JUAL BAJU DI KANTIN BAKSO


“Mi, postingan yang tentang tadabbur ayat Al Qur’an sepertinya kurang peminat ya?”

“Tahu dari mana?”

“Yang like sedikit, apalagi komentar. Dibandingkan dengan tulisan Umi yang lain.”
“Ya maklumlah, kan Umi ibarat jual baju di kantin bakso.”

“Apalagiiii, Umi nih, buat ibarat kok aneh.”

“Ya nggak aneh, biasa aja. Umi posting di komunitas menulis yang biasanya postingannya tentang cerpen atau puisi, lha ini tentang tadabbur ayat, yang sebagian orang menganggapnya sebagai bahasan berat. Kebanyakan orang hadir ke komunitas ini ingin baca cerpen dan puisi dan sejenisnya. Faham?”

“Oo, maksudnya ibarat orang ke kantin bakso mau makan karena lapar, gitu Mi?”

“Betul, pinter!”

“Mau diteruskan, Mi?”

“Apanya?”

“Jual baju di kantin bakso, ha ha.”

“Insyaallah diteruskan.
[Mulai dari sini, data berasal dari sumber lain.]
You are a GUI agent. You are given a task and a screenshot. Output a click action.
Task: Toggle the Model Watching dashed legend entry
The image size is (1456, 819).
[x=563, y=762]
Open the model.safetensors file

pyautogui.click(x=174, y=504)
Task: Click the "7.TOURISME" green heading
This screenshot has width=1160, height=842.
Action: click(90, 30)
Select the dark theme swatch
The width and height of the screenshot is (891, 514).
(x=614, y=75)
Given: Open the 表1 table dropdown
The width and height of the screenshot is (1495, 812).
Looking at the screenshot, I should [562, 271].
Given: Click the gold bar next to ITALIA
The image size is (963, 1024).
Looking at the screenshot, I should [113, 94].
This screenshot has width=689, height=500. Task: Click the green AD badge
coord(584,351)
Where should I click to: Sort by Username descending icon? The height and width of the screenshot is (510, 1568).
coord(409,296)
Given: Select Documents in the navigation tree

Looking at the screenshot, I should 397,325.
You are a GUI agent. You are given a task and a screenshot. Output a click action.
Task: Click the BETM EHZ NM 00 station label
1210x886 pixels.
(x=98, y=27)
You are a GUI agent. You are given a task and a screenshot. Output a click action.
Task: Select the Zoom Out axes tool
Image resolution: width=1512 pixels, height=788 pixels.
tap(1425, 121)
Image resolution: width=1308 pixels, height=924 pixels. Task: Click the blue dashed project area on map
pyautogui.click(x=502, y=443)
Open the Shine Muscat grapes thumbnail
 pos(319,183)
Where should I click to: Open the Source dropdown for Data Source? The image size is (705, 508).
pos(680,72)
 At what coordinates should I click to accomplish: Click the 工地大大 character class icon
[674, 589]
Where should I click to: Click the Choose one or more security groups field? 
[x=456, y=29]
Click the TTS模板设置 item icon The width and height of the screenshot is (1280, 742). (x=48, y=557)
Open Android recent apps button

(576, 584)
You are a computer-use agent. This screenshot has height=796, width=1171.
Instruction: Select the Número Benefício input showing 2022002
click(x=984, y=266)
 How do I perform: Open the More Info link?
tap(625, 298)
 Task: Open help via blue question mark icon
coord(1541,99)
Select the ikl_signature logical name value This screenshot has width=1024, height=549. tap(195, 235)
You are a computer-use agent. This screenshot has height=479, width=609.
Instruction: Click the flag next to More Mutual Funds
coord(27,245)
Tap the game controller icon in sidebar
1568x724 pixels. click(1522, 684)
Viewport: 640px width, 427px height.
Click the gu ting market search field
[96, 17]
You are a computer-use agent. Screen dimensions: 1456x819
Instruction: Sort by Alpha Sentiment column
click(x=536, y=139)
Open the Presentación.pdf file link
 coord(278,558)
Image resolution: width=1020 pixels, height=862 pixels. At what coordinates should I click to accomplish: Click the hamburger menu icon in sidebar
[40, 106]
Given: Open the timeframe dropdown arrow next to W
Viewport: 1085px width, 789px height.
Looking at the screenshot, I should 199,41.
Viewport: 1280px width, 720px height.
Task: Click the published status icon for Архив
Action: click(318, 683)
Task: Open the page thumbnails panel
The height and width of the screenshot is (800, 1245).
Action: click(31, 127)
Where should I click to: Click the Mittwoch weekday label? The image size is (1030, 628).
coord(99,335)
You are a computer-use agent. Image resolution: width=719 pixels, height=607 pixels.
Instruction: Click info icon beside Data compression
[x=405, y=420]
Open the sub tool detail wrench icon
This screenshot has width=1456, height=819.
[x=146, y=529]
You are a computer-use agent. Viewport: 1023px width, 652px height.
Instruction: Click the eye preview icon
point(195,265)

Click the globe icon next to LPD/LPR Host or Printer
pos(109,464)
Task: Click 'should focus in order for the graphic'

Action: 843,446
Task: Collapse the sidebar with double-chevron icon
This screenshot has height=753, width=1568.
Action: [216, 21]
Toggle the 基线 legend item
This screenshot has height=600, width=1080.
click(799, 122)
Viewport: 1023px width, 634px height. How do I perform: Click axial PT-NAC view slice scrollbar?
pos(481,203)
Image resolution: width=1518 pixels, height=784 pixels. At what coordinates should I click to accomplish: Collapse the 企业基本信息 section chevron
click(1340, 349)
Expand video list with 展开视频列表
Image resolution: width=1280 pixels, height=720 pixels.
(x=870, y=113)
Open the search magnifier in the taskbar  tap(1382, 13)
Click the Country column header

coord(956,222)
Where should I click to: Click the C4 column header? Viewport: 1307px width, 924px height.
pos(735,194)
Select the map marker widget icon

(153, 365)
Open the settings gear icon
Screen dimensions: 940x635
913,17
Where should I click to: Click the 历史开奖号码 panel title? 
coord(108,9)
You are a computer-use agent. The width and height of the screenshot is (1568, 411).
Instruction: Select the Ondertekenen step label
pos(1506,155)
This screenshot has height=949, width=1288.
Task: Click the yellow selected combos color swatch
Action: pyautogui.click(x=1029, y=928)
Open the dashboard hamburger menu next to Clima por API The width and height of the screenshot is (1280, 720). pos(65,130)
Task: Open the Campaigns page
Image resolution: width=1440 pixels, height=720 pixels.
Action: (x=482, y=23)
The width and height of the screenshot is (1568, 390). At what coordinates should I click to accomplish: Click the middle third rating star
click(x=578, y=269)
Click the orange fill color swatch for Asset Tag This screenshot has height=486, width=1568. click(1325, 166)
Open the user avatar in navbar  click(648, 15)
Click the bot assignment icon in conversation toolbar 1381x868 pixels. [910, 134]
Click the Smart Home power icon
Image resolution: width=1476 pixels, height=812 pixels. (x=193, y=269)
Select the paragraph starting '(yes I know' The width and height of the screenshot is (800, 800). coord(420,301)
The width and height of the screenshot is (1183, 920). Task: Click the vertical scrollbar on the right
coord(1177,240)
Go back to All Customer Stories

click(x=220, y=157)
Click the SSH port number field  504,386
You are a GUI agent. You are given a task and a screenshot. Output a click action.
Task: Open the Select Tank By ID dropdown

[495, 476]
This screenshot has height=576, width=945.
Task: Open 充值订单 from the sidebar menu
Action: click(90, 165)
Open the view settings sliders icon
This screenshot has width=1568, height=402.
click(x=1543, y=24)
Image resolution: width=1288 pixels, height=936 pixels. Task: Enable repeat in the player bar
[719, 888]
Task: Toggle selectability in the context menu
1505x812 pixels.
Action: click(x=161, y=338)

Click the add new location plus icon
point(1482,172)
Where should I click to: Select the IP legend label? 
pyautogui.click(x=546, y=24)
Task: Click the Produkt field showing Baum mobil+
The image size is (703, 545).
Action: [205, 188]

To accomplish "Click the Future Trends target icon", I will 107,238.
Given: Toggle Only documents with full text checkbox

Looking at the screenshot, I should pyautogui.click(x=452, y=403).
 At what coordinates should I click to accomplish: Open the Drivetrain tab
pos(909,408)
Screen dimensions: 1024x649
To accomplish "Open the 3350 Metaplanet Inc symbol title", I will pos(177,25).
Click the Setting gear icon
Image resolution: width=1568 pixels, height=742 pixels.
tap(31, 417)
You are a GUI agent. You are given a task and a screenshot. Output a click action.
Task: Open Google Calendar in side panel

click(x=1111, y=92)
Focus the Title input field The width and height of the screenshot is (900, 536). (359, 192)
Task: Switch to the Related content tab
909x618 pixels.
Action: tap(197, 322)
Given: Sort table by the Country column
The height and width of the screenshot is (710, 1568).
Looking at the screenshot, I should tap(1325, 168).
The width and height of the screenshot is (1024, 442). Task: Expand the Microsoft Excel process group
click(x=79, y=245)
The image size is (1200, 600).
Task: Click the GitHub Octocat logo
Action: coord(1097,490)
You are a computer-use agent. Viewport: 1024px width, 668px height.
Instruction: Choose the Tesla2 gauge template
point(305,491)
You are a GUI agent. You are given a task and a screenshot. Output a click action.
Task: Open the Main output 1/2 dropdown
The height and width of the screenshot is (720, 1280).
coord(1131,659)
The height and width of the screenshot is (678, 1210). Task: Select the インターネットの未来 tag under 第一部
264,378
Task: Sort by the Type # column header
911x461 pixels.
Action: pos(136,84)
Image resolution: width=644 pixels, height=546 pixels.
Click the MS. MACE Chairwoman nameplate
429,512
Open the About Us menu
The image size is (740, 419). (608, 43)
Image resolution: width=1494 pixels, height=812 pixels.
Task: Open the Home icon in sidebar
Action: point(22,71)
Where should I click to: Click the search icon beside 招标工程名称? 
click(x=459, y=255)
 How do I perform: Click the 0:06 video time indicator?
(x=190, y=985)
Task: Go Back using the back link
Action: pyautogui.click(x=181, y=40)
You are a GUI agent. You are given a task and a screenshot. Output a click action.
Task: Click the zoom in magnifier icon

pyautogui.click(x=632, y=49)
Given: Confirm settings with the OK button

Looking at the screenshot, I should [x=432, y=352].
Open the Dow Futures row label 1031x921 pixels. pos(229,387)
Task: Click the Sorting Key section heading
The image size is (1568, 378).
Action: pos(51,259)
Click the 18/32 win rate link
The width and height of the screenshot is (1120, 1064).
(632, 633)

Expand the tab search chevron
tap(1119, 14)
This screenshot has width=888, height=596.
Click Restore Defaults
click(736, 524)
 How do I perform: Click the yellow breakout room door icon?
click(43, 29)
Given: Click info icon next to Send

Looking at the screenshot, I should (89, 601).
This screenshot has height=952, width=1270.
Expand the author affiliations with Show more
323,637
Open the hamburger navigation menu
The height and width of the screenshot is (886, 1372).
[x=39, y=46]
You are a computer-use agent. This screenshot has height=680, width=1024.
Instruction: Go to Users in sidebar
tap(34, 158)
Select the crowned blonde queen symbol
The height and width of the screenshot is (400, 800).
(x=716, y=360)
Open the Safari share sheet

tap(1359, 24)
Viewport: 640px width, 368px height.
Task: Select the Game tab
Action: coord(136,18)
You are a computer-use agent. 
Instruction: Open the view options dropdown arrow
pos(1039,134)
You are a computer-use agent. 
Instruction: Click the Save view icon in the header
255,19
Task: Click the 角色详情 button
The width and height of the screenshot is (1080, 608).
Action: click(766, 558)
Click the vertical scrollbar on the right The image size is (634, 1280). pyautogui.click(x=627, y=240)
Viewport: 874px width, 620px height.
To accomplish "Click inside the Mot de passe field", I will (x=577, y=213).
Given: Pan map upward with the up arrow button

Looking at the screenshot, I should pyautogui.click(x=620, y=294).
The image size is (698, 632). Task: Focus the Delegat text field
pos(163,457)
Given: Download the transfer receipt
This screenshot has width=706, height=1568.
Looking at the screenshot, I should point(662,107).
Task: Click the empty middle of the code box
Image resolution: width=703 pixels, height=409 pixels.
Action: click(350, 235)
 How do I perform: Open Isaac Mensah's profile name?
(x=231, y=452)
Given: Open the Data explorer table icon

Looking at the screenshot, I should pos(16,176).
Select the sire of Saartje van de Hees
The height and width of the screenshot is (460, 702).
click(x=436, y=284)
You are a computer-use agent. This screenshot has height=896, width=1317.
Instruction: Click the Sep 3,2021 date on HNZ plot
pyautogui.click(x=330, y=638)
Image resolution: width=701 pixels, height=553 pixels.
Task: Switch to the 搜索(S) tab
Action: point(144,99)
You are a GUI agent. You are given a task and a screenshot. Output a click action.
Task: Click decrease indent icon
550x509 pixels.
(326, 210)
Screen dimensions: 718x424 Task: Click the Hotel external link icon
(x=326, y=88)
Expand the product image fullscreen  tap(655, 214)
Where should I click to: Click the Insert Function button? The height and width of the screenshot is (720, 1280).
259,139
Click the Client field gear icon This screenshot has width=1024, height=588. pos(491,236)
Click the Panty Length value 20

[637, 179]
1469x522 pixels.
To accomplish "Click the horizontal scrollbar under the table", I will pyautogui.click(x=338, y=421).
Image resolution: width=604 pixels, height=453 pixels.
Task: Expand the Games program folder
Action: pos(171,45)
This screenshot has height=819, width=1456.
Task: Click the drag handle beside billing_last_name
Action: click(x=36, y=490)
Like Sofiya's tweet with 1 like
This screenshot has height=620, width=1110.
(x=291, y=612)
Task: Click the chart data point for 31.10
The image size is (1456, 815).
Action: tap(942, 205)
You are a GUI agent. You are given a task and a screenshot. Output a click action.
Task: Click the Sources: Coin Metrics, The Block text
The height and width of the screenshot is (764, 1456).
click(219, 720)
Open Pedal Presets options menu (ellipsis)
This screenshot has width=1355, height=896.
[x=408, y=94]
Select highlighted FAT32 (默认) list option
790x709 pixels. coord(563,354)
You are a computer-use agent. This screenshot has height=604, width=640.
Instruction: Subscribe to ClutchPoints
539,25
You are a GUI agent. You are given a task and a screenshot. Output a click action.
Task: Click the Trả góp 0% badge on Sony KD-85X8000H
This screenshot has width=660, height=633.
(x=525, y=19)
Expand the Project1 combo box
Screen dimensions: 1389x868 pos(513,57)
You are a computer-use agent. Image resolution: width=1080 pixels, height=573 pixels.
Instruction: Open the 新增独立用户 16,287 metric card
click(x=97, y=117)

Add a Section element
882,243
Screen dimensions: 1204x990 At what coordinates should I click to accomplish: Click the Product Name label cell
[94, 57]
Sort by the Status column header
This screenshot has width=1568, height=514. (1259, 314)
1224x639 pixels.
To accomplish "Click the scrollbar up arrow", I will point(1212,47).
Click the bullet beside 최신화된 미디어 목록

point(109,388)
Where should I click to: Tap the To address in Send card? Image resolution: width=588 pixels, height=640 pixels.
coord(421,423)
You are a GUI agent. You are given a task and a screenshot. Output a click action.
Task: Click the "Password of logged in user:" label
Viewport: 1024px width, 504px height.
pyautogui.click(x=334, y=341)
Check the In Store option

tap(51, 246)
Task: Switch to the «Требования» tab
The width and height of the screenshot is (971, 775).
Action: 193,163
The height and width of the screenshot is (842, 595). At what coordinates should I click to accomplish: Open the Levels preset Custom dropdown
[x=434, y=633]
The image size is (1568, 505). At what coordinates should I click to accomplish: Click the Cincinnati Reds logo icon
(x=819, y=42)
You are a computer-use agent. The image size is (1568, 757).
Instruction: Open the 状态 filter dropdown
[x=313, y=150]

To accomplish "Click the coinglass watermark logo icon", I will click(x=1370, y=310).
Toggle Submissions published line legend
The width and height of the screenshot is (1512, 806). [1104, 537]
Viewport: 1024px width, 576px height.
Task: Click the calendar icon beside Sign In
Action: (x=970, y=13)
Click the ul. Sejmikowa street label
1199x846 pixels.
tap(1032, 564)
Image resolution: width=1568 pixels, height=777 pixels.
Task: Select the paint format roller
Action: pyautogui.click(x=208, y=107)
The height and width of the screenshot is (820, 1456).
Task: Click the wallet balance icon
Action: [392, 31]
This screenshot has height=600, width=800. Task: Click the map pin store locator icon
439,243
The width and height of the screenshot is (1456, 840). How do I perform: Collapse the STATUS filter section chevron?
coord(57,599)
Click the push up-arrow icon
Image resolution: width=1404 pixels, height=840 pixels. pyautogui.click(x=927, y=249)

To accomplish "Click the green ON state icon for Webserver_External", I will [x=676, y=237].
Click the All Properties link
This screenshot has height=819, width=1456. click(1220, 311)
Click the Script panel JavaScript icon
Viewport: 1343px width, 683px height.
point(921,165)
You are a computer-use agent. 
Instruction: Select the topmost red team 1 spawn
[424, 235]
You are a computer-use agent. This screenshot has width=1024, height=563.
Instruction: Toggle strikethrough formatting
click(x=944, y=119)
Bajukan nggak gampang basi, dipajang terus nggak masalah. Mungkin dari sekian banyak pembeli ada yang sambil nunggu pesanan datang, matanya melihat ke pajangan baju. Begitu juga dengan tulisan Umi, selain di pajang di komunitas, Umi juga pajang di blog, insyaallah aman di sana. Mungkin suatu saat ada yang butuh, dia ingat, oh ya dulu pernah baca, kemudian dia cari di pajangan blog.”

“Nggak kecewa, Mi? Cape-cape posting nggak ada atau jarang yang baca?”

“Kecewa? Ya nggak lah. Umi posting tadabbur sebenarnya tadabbur untuk diri sendiri, nah sekalian Umi posting, mungkin ada manfaatnya bagi orang lain yang tidak sempat buka Al Qur’an terjemah atau tafsir.”

“Sekali  dayung, beberapa pulau terlampaui, ya Mi?”

“Ya, satu kerjaan bisa bermanfaat untuk beberapa orang dan beberapa waktu.”

LEBIH MAHAL DARI HAPE


“Umi, aku kangen . . .tapi maaf, belum bisa nelpon, ada masalah dengan kartu telpon.” Hatif memulai obrolan malam ini lewat inbox

“Umi yang minta maaf, sampai sekarang belum bisa membelikan hape.” Sedih rasanya hati ini, tapi. . .aaaah, menjauhlah!

“Untuk aku, Mi?”

“Pengennya begitu, tapi . . . kok rasanya belum terbayang. . .”

“Iya, Mi. Kalau ngomongin hape, aku jadi gimanaaaa, gitu?”

“Maksudnya?”

“Minggu ini teman aku ada tiga orang yang beli hape.”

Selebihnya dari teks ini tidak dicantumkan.